Creativity in Development is Essential
Several years ago, I presented at a local chapter meeting for authors. The topic was how to write “fresh," and I pitched finding middle ground between familiar and off-the-wall. Getting too crazy–breaking the implicit contract the author of a genre has with her reader–means the publisher has no idea where in the bookstore the book will sit. That’s a rejection. Getting playful and maybe hitting on an idea that you wouldn’t have considered had you colored inside the lines? That’s good stuff.
When I recommended loosening up internal restrictions and getting playful with writing by trying unconventional ideas at the grammar/punctuation level, one author rolled her eyes at me. Why? Because an editor would never buy a book with no quotation marks. (See also, Cormac McCarthy.)

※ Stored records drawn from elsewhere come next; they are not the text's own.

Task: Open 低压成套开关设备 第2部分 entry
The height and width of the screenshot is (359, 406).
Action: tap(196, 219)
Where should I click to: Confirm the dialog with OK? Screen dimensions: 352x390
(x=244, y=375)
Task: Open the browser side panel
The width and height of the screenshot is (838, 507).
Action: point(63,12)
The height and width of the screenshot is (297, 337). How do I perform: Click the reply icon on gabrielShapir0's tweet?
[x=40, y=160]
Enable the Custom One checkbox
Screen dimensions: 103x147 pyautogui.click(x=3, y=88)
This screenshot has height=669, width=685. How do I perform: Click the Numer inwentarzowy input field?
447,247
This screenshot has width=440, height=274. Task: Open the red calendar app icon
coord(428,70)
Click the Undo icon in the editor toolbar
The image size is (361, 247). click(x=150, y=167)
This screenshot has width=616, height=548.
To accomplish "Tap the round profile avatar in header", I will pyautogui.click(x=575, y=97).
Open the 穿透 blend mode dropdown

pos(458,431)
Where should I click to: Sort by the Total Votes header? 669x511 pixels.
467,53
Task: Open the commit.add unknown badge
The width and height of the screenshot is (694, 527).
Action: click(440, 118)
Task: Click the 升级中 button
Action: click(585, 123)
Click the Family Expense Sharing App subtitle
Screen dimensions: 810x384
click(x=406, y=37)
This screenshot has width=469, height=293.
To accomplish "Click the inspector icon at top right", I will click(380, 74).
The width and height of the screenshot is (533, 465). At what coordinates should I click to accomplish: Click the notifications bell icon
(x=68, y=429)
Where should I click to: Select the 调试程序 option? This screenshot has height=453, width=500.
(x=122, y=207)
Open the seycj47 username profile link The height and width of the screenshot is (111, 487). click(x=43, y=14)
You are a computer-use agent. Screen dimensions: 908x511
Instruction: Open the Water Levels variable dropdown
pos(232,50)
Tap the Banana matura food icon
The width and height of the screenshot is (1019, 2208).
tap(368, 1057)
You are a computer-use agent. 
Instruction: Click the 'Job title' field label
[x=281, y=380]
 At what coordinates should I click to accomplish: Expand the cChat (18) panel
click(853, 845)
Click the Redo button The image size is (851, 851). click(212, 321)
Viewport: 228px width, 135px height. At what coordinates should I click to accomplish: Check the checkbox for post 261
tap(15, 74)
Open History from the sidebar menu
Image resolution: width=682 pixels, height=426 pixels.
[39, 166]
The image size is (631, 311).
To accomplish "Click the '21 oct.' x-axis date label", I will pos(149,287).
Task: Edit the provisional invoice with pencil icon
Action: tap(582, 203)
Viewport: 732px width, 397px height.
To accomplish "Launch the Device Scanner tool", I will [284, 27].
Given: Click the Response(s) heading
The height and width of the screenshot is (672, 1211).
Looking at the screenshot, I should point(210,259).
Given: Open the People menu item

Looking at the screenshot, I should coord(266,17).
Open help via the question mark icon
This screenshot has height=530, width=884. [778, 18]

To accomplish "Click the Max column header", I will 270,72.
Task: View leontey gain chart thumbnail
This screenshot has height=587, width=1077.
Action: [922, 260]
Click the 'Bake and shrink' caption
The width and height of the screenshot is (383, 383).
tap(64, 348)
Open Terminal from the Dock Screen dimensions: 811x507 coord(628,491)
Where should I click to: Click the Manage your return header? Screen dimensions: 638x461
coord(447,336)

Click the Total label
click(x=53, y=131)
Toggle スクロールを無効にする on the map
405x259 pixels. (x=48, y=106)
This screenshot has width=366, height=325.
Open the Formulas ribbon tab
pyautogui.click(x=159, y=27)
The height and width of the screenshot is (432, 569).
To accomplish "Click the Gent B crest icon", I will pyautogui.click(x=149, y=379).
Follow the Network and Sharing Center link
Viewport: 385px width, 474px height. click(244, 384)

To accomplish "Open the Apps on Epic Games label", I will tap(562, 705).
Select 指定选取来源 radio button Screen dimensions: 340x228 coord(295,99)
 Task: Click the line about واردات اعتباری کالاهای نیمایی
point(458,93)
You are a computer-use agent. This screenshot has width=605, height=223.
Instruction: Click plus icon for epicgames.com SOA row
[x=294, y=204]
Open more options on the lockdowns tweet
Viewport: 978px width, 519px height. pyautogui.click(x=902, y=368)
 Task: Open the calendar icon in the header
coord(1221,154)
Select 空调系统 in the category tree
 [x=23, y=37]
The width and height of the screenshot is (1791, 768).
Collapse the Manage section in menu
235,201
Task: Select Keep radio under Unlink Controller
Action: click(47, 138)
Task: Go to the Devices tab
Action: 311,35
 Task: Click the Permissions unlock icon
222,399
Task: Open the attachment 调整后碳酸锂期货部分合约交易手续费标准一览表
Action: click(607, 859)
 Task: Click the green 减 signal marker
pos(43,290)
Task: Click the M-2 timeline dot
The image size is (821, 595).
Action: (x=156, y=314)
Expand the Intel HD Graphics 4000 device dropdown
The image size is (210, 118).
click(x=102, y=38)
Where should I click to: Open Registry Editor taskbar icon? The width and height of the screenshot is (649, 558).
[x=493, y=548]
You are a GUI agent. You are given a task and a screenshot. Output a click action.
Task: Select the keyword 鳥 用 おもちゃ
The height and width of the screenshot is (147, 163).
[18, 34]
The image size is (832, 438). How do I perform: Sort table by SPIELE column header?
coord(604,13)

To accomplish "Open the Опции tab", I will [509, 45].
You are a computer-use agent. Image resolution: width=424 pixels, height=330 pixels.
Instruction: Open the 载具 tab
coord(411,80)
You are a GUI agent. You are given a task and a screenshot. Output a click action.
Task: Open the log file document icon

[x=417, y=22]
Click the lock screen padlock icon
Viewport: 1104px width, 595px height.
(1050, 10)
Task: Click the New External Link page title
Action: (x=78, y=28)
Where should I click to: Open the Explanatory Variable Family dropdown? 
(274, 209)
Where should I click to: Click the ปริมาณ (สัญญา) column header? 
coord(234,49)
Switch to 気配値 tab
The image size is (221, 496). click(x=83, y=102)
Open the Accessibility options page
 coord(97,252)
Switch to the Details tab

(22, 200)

This thinking is how lukewarm or even non-starter careers happen. Sure, there’s comfort in the familiar, but too much comfort will lead to boredom, even with avid readers. You have to write fresh. You have to be daring and shake loose from the familiar.
Technology is not different. Whether it’s the product or the process you use to develop that product, you have to be willing to get creative. Be playful. Experiment and see what happens when you loosen perceived restrictions.
In the world of software development processes, you can have timeboxed meetings with rote discussions about what worked and what could work better, but power comes when you try something different. Gamify your retrospectives or even your work. Rephrase the typical approach. Come at it backwards. Help the team break out of habit and see if it leads to new methods that work even better for everyone.
Are customers going to visit your site if the whole thing is emoji-fied? Stranger things have happened, but probably nope. However, if you go down the emoji rabbit hole, play with the off-the-wall ideas, what else are you going to find? Stories don’t always need to be linear. Software dev doesn’t always need a rote standup meeting. Websites don’t always need to use the tried-and-true base templates.
Creativity isn’t just for doing away with quotation marks, but it’s a good place to start. And once you've kicked those quotes to the curb, that road will always lead you to something fresh.